I love October in Hong Kong as the skies clear, the heavy showers stop and the humidity drops. And this October seemed better than ever as it turned out to be the month of the party.  There were junk parties, sailing parties, Hallowe’en parties, but best of all was a friend’s birthday party at a dai pai dong (street food market) in North Point. This place has a reputation for being a really crazy party venue and it didn’t disappoint.  As we arrived it was absolutely buzzing with loud music and loads of inebriated locals surrounded by empty plates, whisky and beer bottles. We were ushered to a large table in the middle of it all.  Once we had sat down our attention was drawn to the three local men on the table next to us.  They appeared to have finished their meal but they were literally so drunk they couldn’t stand up to leave.  One of the party then vomited on the floor by their table, this was swiftly followed up by him falling over into his own vomit.  At this point the least annihilated of the group attempted to pay the bill, while the puker decided this was an opportune moment to change out of his sick-splattered clothes into a clean outfit in front of us all. Watching him sliding around in the regurgitated contents of his stomach, while attempting to get his legs into his shorts was quite literally one of the funniest and most disgusting things I have ever seen.  North Point dai pai dong on a Saturday night is firmly on my Hong Kong tour itinerary for visitors from now on.

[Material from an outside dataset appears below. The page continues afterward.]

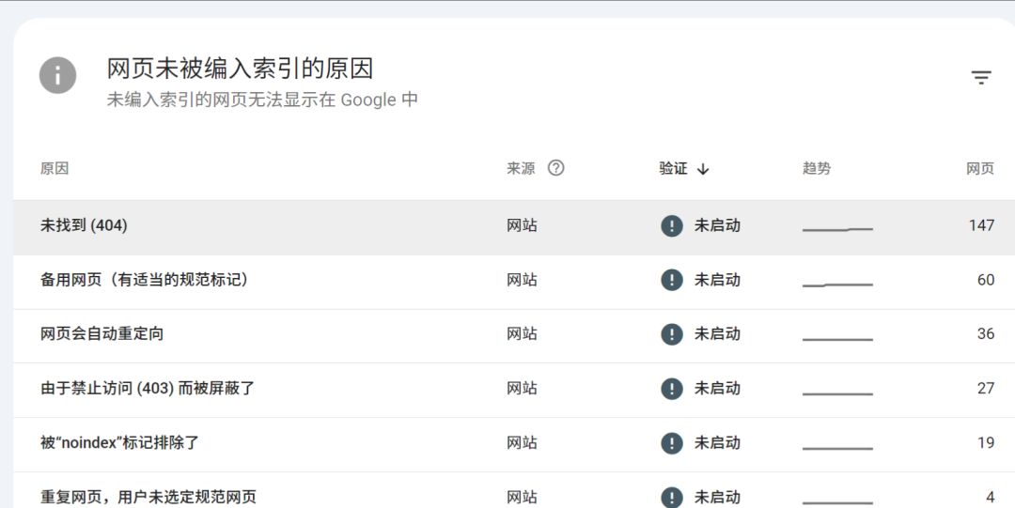Click the help icon next to 来源

(x=556, y=168)
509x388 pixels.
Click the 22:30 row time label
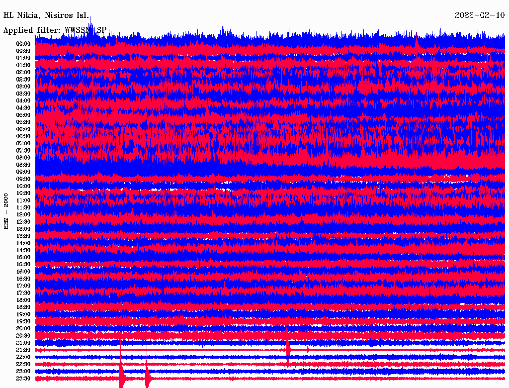click(23, 364)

Having had a good nine months to recover from our previous trip to Macau, it was time to return for a weekend of gambling fun.  The weekend started in the vein it was to continue – by accidently upsetting people at the Macau ferry waiting room by welcoming them with F1 celebration style volcano of M&S sloe gin fizz –covering them all in sweet, sticky alcohol.  What ensued from this point was a version of The Hangover with the odd flashback to winning at roulette, lots of sangria and white port, being ushered off a bus by the police, dancing in the nightclub at The Venetian, and finally waking up dribbling on the shoulder of a bemused local man on the ferry back to Hong Kong at 4am.

November was rounded off by surviving Macau so we could go to Clockenflap, Hong Kong’s answer to Glastonbury!  I love a music festival and Clockenflap with its Hong Kong island backdrop, and eclectic line-up didn’t disappoint.  Watching Dave’s happy little face as he stood right in the front row for The Cuban Brothers and finally got to meet ‘his heroes’ was the high point.


And so we’ve made it through to December again and we’ve already done more than our fair share of Christmas celebrations – from mulled wine on the beach, to cookie decorating parties, to Christmas horse racing to carol singing.  And now I’m feeling rather jaded and more than ready for school to break up and for a long rest on the beach in Thailand over Christmas and New Year.  Then it will be back to a new year, a new health regime and time to do it all over again!

2015 has been an awesome year for David and I and we’re looking forward to seeing what 2016 has in store.  Thank you to all our friends and family who have helped to make it such a good one.  Merry Christmas to you all and Happy New Year!